Certain items in this Current Report on Form 8-K, including Exhibit 99.1 hereto, may constitute forward-looking statements within the meaning of the Private Securities Litigation Reform Act of 1995, including statements relating to the Company's ability to fund a fully leveraged, self-originated loan portfolio, the Company's anticipated loan funding volume and the Company's ability to pay dividends. These statements are based on management's current expectations and beliefs and are subject to a number of trends and uncertainties that could cause actual results to differ materially from those described in the forward-looking statements. The Company can give no assurance that its expectations will be attained. Factors that could cause actual results to differ materially from the Company's expectations include, but are not limited to: MortgageIT, Inc.'s continued ability to originate new loans, including loans that the Company deems suitable for its securitization portfolio; changes in the capital markets, including changes in interest rates and/or credit spreads; and other risks detailed in the Company's Annual Report on Form 10-K that was filed with Securities and Exchange Commission (‘‘SEC’’) on March 31, 2005 and from time to time in the Company's other SEC filings.
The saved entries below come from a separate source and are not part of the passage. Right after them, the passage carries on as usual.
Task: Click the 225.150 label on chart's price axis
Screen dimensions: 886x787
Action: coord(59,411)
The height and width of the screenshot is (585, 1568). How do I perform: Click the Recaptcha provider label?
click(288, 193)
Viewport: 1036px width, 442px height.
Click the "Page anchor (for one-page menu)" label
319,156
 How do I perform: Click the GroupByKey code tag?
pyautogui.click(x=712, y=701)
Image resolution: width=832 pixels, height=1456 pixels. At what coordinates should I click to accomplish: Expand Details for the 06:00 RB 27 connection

Such forward-looking statements speak only as of the date of this Current Report on Form 8-K. The Company expressly disclaims any obligation to release publicly any updates or revisions to any forward-looking statements contained herein to reflect any change in the Company's expectations with regard thereto or change in events, conditions or circumstances on which any statement is based.

Item 9.01 Financial Statements and Exhibits.

(d)  Exhibits.

10.1  Fifth Amendment to First Amended Warehousing Credit and Security Agreement, dated January 25, 2006, between MortgageIT, Inc. and Residential Funding Corporation.
10.2  Consent of Guarantor, dated January 25, 2006, by MortgageIT Holdings, Inc.
99.1  MortgageIT Holdings, Inc. Slide Presentation.



SIGNATURE

Pursuant to the requirements of the Securities Exchange Act of 1934, the registrant has duly caused this report to be signed on its behalf by the undersigned hereunto duly authorized.

MORTGAGEIT HOLDINGS, INC.

  By: /s/ Andy Occhino                  
    Andy Occhino
Secretary
 

Date: January 30, 2006




MORTGAGEIT HOLDINGS, INC.
CURRENT REPORT ON FORM 8-K

Report Dated January 30, 2006 (January 24, 2006)

EXHIBIT INDEX


Exhibit No. Description
10.1 Fifth Amendment to First Amended Warehousing Credit and Security Agreement, dated January 25, 2006, between MortgageIT, Inc. and Residential Funding Corporation.
10.2 Consent of Guarantor, dated January 25, 2006, by MortgageIT Holdings, Inc.
99.1 MortgageIT Holdings, Inc. Slide Presentation.